Typically, I put the reference file in one folder, and the reads file in another. It seems like that might be what you did as well, since I don't see any files in that screenshot that appear to be the reads.
Sorry for the late reply -- I can now calculate the pseudo length file. Now I'm having an issue with calculating the matching statistics. Each of my pseudo length files are 62 GB and I'm not able to run analyze_pml.py on my server with 225 GB of RAM.
I see, well is there a particular error that you see that makes you think that you cannot run analyze_pml.py
?
One way around this for now, is that you can take a small portion of *.pseudo_lengths
file by running something like head -n 2000 *.pseudo_lengths
which would extract the results for the first 1000 reads since each read's results consists of two lines.
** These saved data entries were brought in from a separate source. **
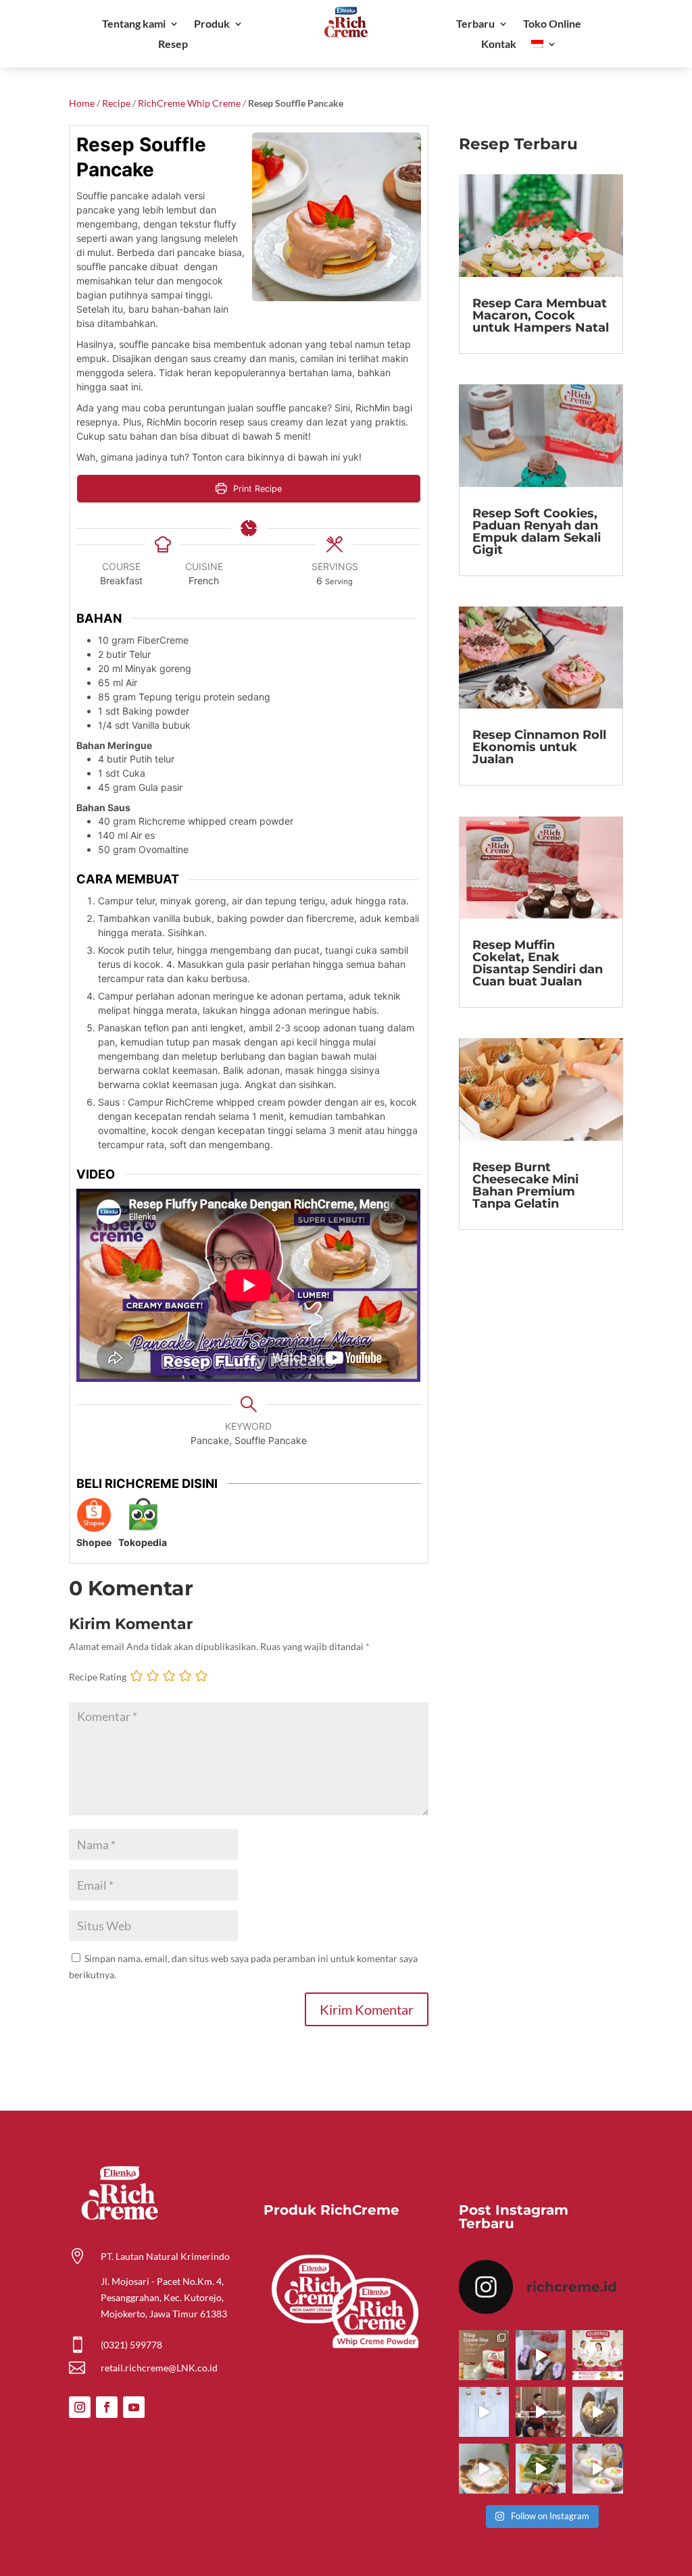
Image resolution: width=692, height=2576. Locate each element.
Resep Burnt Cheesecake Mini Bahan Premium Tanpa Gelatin (525, 1185)
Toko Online (552, 24)
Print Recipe (256, 489)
Then you can run analyze_pml.py
on that smaller file. It doesn't have to be 1000 reads, it is just an example.
In the coming weeks, I plan on integrating in the analyze_pml.py
into the main SPUMONI code, as well as some additional code which will make those *.pseudo_lengths
files smaller.
Taking a small portion of the pseudo_lengths works! I think just the size of my data is causing my job where I run analyze_pml to get killed.
That is great, I'll close the issue then. Like I mentioned above, I hope to make some commits in the coming weeks to make the process a little more streamlined and less memory intensive for large datasets.
I ran spumoni with this command "./spumoni run -r -p -P -f "
None of the output files ended with "pseudo_lengths." Which files should I feed into analyze_pml.py?